Bluesky New ‘Dislikes’ Tool Redefines Social Feeds

Bluesky New ‘Dislikes’ Tool Redefines Social Feeds Bluesky New ‘Dislikes’ Tool Redefines Social Feeds
IMAGE CREDITS: US MOBILE

Bluesky just hit a major milestone, 40 million users, and it’s marking the occasion with a bold new experiment. The decentralized social network will soon roll out a “dislikes” feature in beta, designed to make its Discover feed and conversations more personal and relevant.

According to the company, the new tool isn’t about public shaming or negative engagement. Instead, “dislikes” will serve as a private signal to help the platform’s algorithm learn what users want to see less of. When someone dislikes a post, the system will quietly take note, shaping not just their feed, but how replies are ranked in discussions.
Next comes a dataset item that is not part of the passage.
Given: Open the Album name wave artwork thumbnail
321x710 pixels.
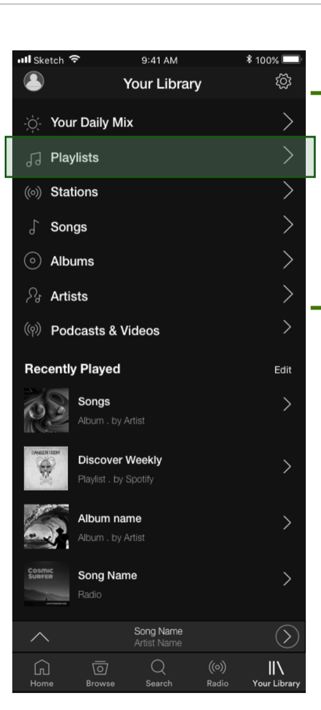Looking at the screenshot, I should (46, 526).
The feature arrives alongside a wave of updates aimed at improving how people interact on Bluesky. The company says the goal is to make the platform a space for “fun, genuine, and respectful exchanges.” That message follows recent unrest on the platform, where debates over moderation policies reignited tensions among users.

Unlike centralized networks, Bluesky’s moderation is decentralized, meaning users can run their own moderation services and choose which rules to apply. Some users, however, have pushed for the company to take a stronger hand against bad actors. Bluesky’s leadership has made it clear: its priority is giving people more control over their own experience.

Today, users already have access to robust moderation tools, including customizable block lists, content filters, and muted words. They can even subscribe to external moderation services or use moderation lists to instantly block groups of accounts. Another popular tool lets users detach quote posts, a move meant to discourage the “dunking” culture that defined much of Twitter’s discourse.

Along with the “dislikes” beta, Bluesky is also testing a series of ranking updates, design tweaks, and new feedback mechanisms to fine-tune conversations across the network. One of the most interesting experiments is something the company calls “social neighborhoods.” It’s a system that maps out how users interact, who replies to whom, and then prioritizes responses from those “closer” to your network. The goal is to surface more relevant, familiar conversations rather than random threads from strangers.

That’s a challenge Meta’s Threads has struggled with. As writer Max Read observed, Threads often drops users into confusing mid-conversations with no context, posts “that appear from nowhere and lead to nowhere.” Bluesky hopes its neighborhood mapping approach will fix that, helping users feel more connected as the network scales.

Bluesky also revealed that its latest ranking model can better detect replies that are “toxic, spammy, off-topic, or posted in bad faith.” Those comments will now be downranked across threads, search results, and notifications.

Another small but meaningful update changes how the Reply button works. Instead of taking users straight to the compose box, it now opens the full thread first, encouraging people to read before they respond. Bluesky says this will help reduce redundant or context-less replies, a problem that continues to plague other social platforms.

Finally, the company is improving visibility of its reply controls, making it clearer that users can decide who’s allowed to respond to their posts.